▶ TASK DESCRIPTION: Convert the rows below into a JSON list of strings, with each line as its own string and blank lines omitted.

________________________

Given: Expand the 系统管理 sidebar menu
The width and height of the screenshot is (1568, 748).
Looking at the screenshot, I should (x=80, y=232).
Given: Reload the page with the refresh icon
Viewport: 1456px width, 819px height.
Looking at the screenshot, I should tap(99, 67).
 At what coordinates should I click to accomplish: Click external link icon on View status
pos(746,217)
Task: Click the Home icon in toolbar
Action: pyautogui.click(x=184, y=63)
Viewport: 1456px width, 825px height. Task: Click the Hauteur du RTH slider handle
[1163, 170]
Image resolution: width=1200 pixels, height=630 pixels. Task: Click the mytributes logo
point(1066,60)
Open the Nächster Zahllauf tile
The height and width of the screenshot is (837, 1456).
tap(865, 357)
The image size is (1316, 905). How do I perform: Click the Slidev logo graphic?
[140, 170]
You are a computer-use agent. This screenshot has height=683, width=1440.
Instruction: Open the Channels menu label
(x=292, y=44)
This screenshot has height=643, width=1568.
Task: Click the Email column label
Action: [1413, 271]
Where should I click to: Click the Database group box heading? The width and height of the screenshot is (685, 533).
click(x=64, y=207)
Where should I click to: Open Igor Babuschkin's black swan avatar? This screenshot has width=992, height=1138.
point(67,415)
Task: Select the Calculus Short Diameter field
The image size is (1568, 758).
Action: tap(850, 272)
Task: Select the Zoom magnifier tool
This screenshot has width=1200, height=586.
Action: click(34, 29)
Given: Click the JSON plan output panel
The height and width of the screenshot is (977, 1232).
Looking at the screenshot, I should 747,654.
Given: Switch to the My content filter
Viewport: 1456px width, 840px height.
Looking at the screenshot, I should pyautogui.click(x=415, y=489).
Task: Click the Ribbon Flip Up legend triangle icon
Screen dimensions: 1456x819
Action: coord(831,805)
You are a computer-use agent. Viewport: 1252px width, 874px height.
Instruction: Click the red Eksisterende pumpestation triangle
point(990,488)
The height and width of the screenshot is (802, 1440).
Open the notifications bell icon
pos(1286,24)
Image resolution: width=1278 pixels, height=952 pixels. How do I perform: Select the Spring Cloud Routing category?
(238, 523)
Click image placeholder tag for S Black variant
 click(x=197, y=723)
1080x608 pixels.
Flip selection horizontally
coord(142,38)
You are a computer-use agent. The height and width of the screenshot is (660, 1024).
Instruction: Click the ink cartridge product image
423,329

________________________

▶ COMPLETED TASK:
[
  "Given: Expand the 系统管理 sidebar menu",
  "The width and height of the screenshot is (1568, 748).",
  "Looking at the screenshot, I should (x=80, y=232).",
  "Given: Reload the page with the refresh icon",
  "Viewport: 1456px width, 819px height.",
  "Looking at the screenshot, I should tap(99, 67).",
  " At what coordinates should I click to accomplish: Click external link icon on View status",
  "pos(746,217)",
  "Task: Click the Home icon in toolbar",
  "Action: pyautogui.click(x=184, y=63)",
  "Viewport: 1456px width, 825px height. Task: Click the Hauteur du RTH slider handle",
  "[1163, 170]",
  "Image resolution: width=1200 pixels, height=630 pixels. Task: Click the mytributes logo",
  "point(1066,60)",
  "Open the Nächster Zahllauf tile",
  "The height and width of the screenshot is (837, 1456).",
  "tap(865, 357)",
  "The image size is (1316, 905). How do I perform: Click the Slidev logo graphic?",
  "[140, 170]",
  "You are a computer-use agent. This screenshot has height=683, width=1440.",
  "Instruction: Open the Channels menu label",
  "(x=292, y=44)",
  "This screenshot has height=643, width=1568.",
  "Task: Click the Email column label",
  "Action: [1413, 271]",
  "Where should I click to: Click the Database group box heading? The width and height of the screenshot is (685, 533).",
  "click(x=64, y=207)",
  "Where should I click to: Open Igor Babuschkin's black swan avatar? This screenshot has width=992, height=1138.",
  "point(67,415)",
  "Task: Select the Calculus Short Diameter field",
  "The image size is (1568, 758).",
  "Action: tap(850, 272)",
  "Task: Select the Zoom magnifier tool",
  "This screenshot has width=1200, height=586.",
  "Action: click(34, 29)",
  "Given: Click the JSON plan output panel",
  "The height and width of the screenshot is (977, 1232).",
  "Looking at the screenshot, I should 747,654.",
  "Given: Switch to the My content filter",
  "Viewport: 1456px width, 840px height.",
  "Looking at the screenshot, I should pyautogui.click(x=415, y=489).",
  "Task: Click the Ribbon Flip Up legend triangle icon",
  "Screen dimensions: 1456x819",
  "Action: coord(831,805)",
  "You are a computer-use agent. Viewport: 1252px width, 874px height.",
  "Instruction: Click the red Eksisterende pumpestation triangle",
  "point(990,488)",
  "The height and width of the screenshot is (802, 1440).",
  "Open the notifications bell icon",
  "pos(1286,24)",
  "Image resolution: width=1278 pixels, height=952 pixels. How do I perform: Select the Spring Cloud Routing category?",
  "(238, 523)",
  "Click image placeholder tag for S Black variant",
  " click(x=197, y=723)",
  "1080x608 pixels.",
  "Flip selection horizontally",
  "coord(142,38)",
  "You are a computer-use agent. The height and width of the screenshot is (660, 1024).",
  "Instruction: Click the ink cartridge product image",
  "423,329"
]